Autres conséquences mal connues ou pas prises en compte
Si les effets néfastes les plus évidents des éoliennes offshore concernent les oiseaux, leur fonctionnement engendre aussi des conséquences moins visibles, sous la surface : l’intensification du bruit sous-marin est un des phénomènes les plus souvent abordés. Hormis des espèces emblématiques comme les mammifères marins, les niveaux sonores produits pendant l’exploitation des éoliennes marines sont réputés avoir des effets faibles sur la faune marine en général. Pourtant, pour bien des animaux, comme les poissons, la connaissance des effets des bruits des éoliennes en exploitation est encore parcellaire, alors que l’on sait que leur audition est sensible à basse fréquence. De même, les tortues ont une audition plus sensible en basse fréquence que beaucoup de cétacés.
Les champs électromagnétiques sont une conséquence encore plus subtile de la production d’énergie électrique en mer : la multiplication des lignes électriques sur le fond entraîne des hausses du champ magnétique local. Ces perturbations peuvent affecter les déplacements de certains poissons, notamment les cartilagineux qui sont réputés sensibles à ces phénomènes, même s’ils agissent uniquement à très faible distance. Certes l’ensouillage des câbles à haute tension, nécessaire pour les préserver des agressions du milieu, minimise les conséquences des champs magnétiques. Mais l’extension spatiale des câblages liée à l’ampleur du programme de l’éolien offshore, la permanence des effets barrières pour certaines espèces et les conséquences écosystémiques possibles devraient motiver des recherches dédiées sur ce sujet, souvent ignoré ou considéré comme négligeable dans les études d’impact.

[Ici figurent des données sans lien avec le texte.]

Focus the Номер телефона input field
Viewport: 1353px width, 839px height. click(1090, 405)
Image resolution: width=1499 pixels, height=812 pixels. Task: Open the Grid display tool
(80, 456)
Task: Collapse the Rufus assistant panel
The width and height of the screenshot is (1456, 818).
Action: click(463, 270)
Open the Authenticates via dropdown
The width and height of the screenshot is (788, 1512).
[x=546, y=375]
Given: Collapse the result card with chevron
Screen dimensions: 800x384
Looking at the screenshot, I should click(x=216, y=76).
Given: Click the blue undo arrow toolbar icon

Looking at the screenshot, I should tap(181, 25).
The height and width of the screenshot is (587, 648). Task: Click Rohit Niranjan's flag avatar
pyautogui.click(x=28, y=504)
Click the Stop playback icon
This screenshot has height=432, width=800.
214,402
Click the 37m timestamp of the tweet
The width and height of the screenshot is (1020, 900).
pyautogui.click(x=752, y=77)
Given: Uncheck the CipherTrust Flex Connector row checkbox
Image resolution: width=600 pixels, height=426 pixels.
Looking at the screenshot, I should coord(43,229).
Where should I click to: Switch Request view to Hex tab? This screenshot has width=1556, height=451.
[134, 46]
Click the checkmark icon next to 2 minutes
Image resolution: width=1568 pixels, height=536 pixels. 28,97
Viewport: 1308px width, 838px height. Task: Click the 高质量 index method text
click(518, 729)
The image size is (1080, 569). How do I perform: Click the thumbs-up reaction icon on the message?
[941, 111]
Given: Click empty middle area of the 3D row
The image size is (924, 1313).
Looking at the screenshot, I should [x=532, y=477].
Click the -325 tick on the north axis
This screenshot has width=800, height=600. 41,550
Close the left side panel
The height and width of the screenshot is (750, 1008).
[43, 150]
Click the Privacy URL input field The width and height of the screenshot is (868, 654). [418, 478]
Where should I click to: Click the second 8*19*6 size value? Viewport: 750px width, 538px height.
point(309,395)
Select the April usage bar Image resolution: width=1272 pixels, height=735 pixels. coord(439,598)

La destruction des paysages, notion anthropocentrée, est une préoccupation si forte qu’elle motive fortement l’éloignement des éoliennes, le plus ‘au large’ possible pour les habitants du littoral, qui sont souvent des terriens. Les paysages marins ne sont pas considérés comme des biens patrimoniaux à protéger en tant que tels, mais comme un environnement pour les riverains, qui les apprécient et les valorisent fortement : ‘avec vue sur la mer’ est une expression consacrée pour signifier le privilège de certains propriétaires. Ces paysages marins sont aussi une partie intégrante de la vie des marins, qu’ils soient pêcheurs ou navigateurs hauturiers et nombre d’entre eux … vont disparaître. Cet aspect de l’anthropisation du milieu marin n’a certainement jamais été pris en compte dans les études d’impact.